**EXERCISE AIM**
Please repeat word for word the lines that open with the line containing "Image resolution: width=1920" and close with the line containing "pos(40,587)", leaving the pictures out.

**MATERIAL FOR THE TASK**
»»

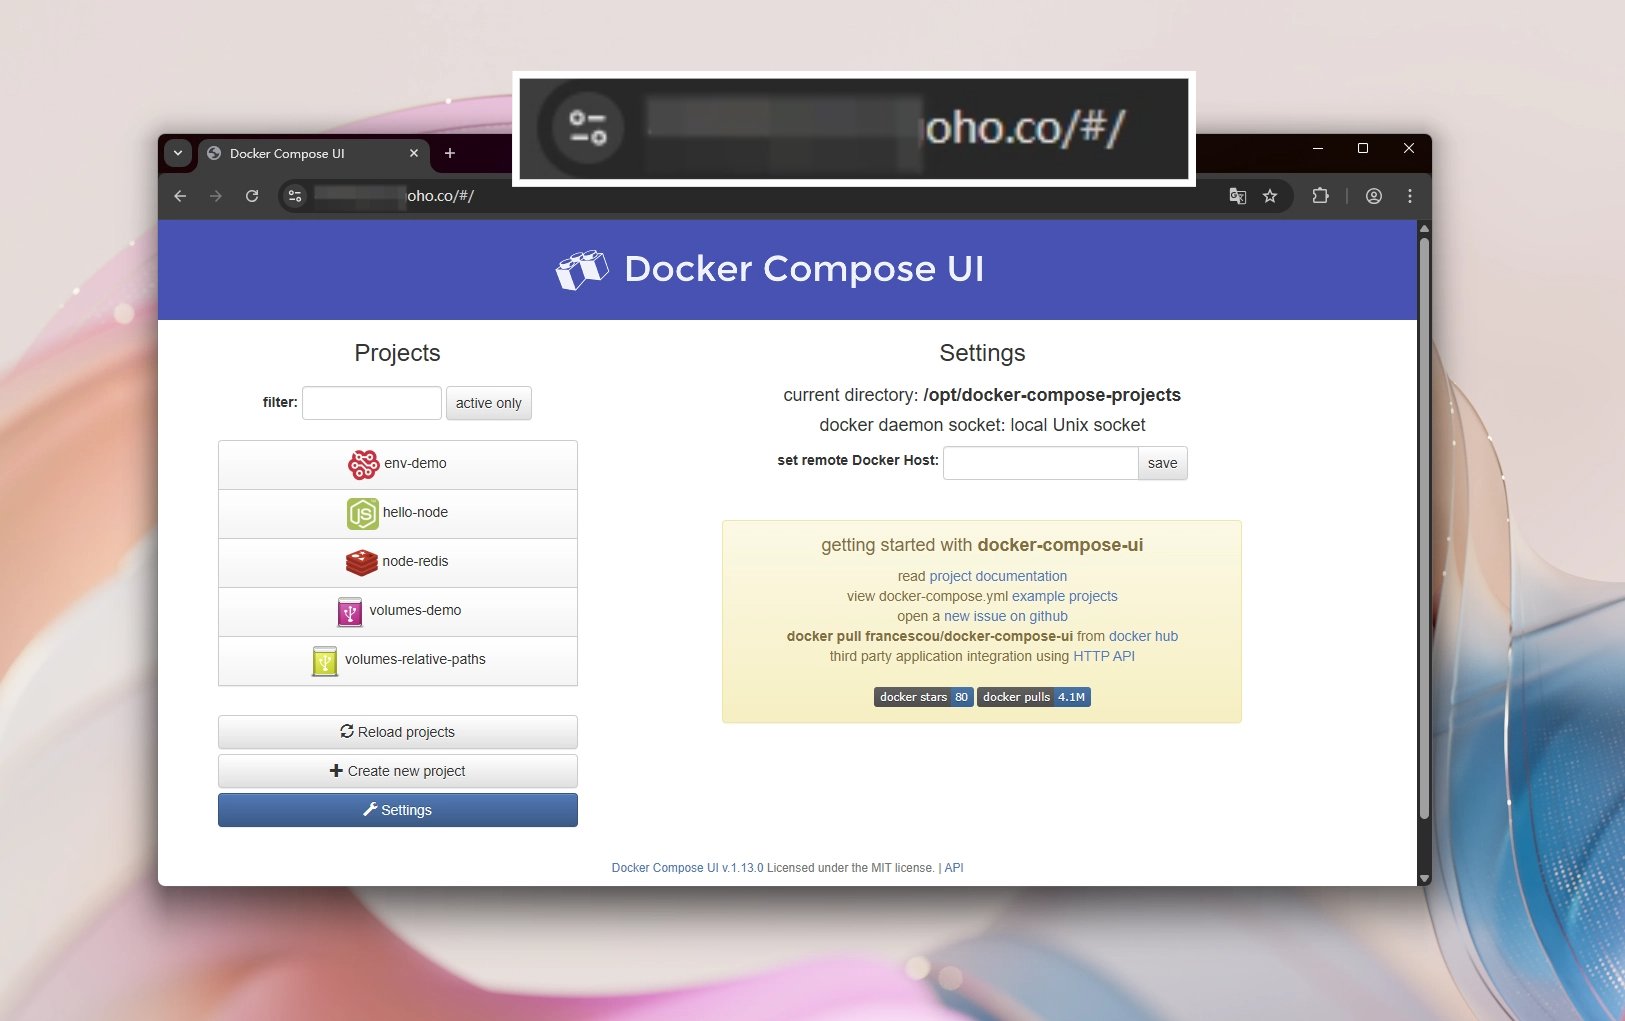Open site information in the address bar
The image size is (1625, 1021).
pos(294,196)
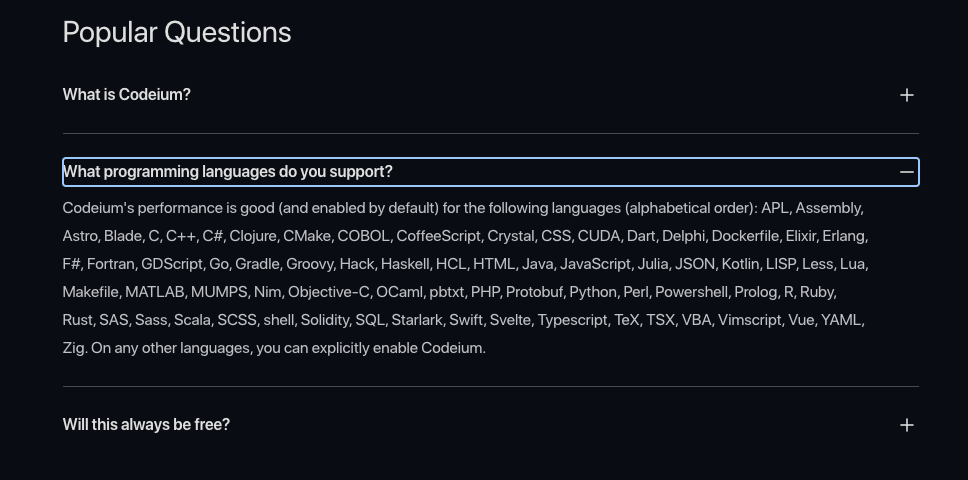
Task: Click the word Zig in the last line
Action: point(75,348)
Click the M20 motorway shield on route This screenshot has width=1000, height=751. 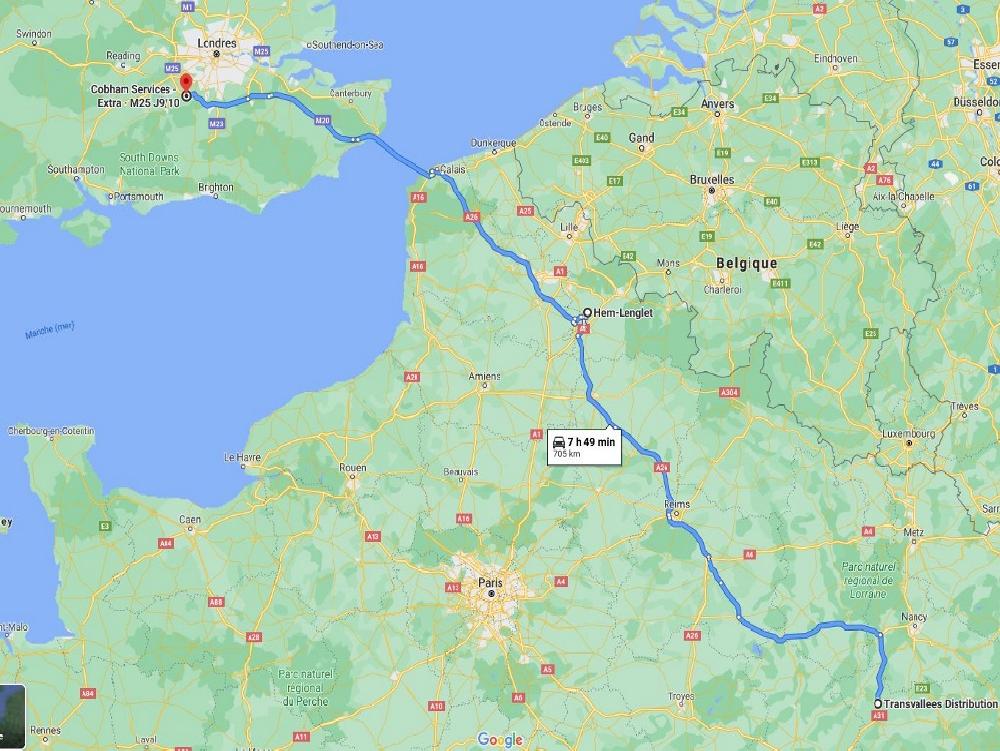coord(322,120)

««
»»

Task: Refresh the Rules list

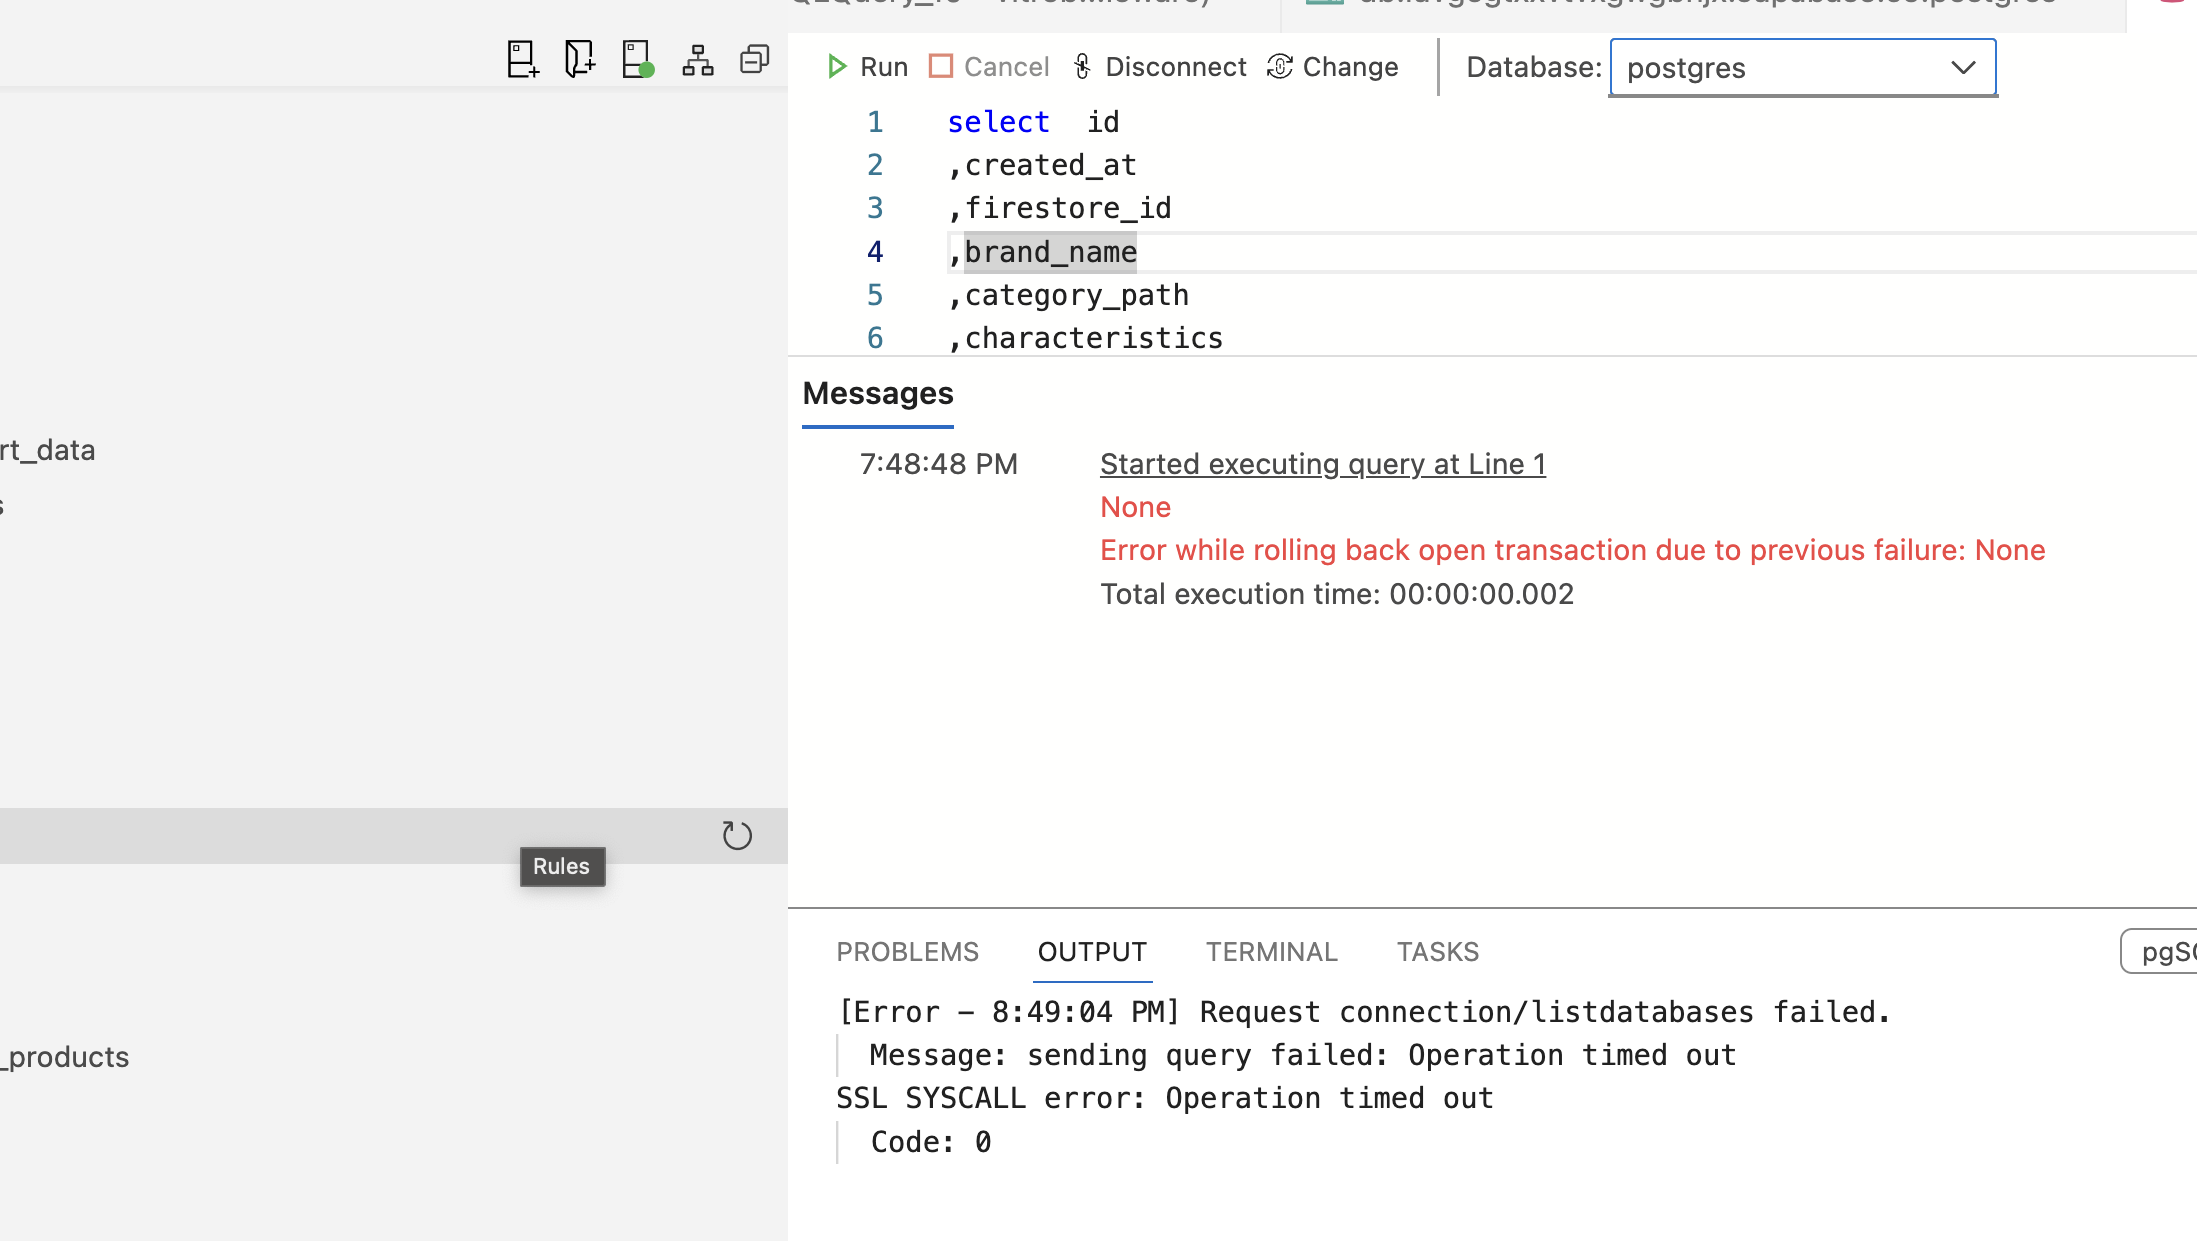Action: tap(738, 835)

««
»»

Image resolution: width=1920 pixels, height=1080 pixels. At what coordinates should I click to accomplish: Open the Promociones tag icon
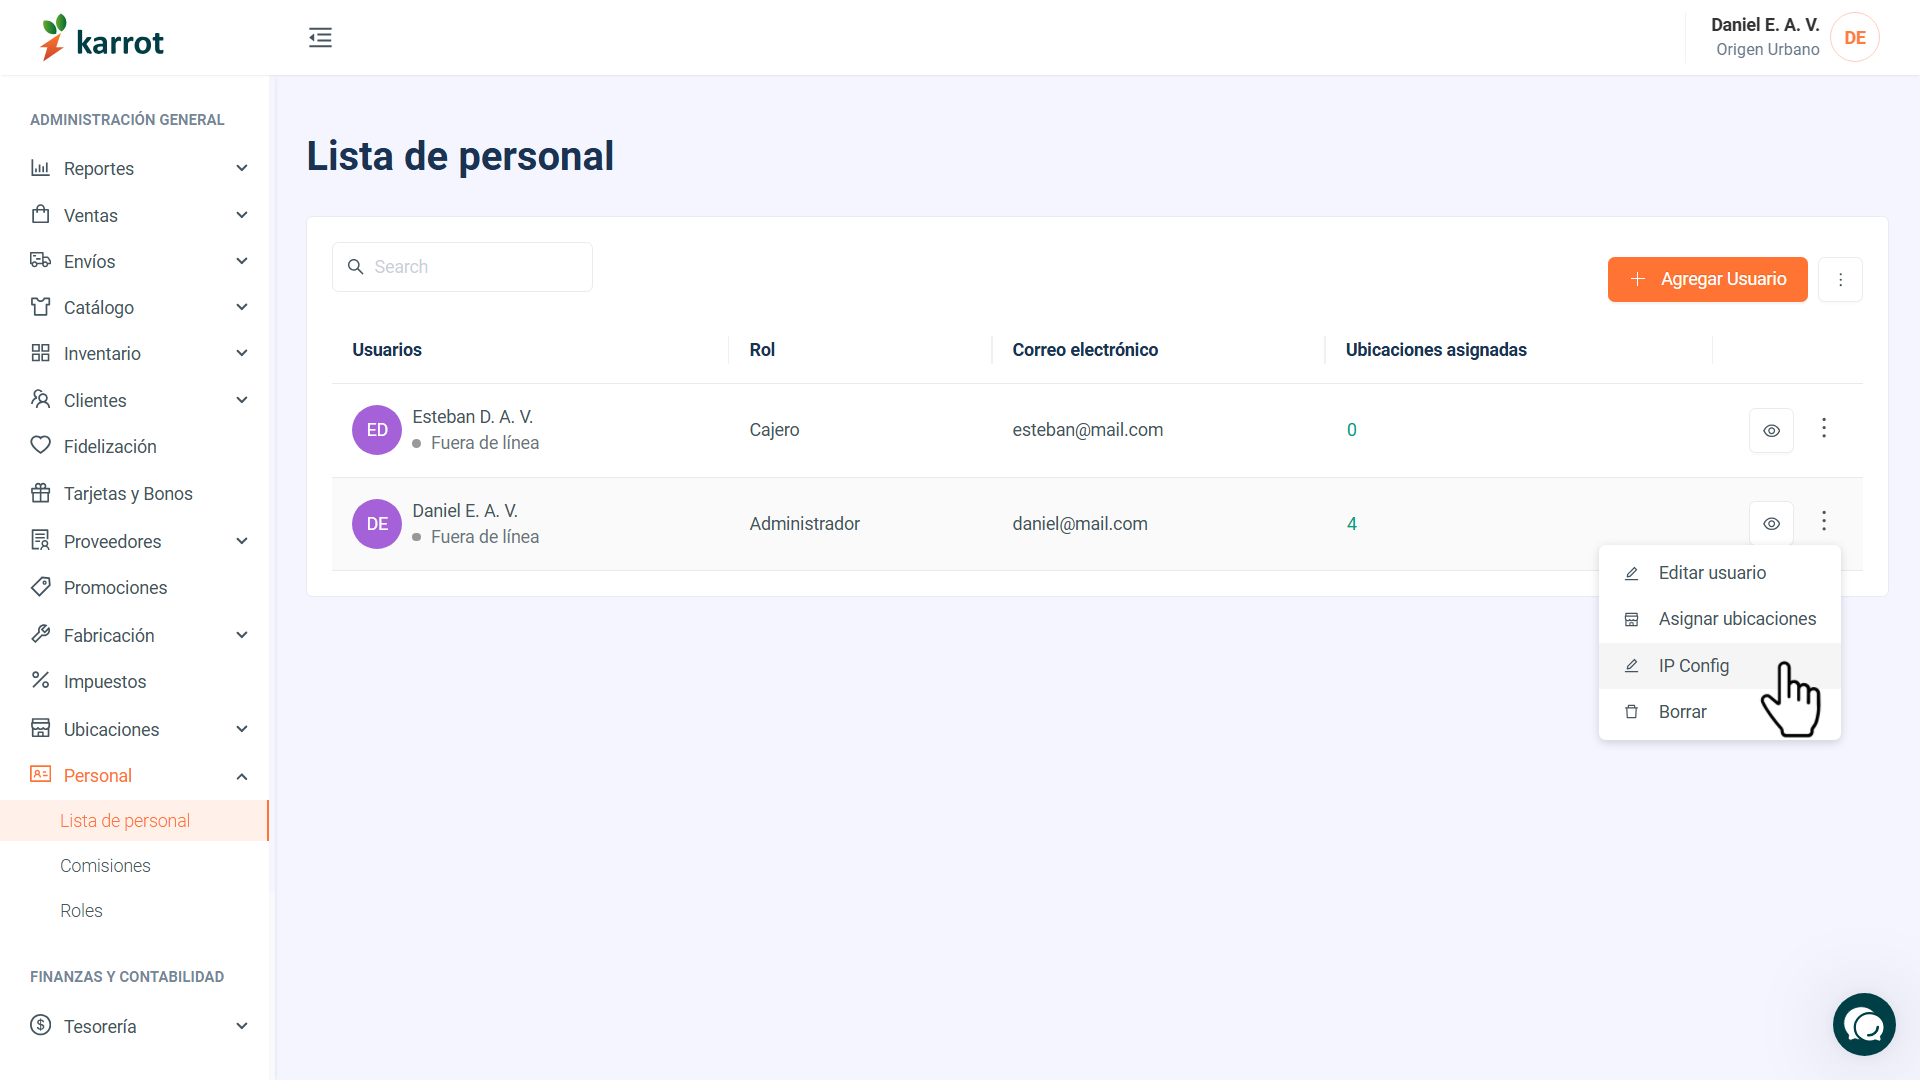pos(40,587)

««

**COMPLETED EXERCISE**
Image resolution: width=1920 pixels, height=1080 pixels. At what coordinates should I click to accomplish: Open the Promociones tag icon
pos(40,587)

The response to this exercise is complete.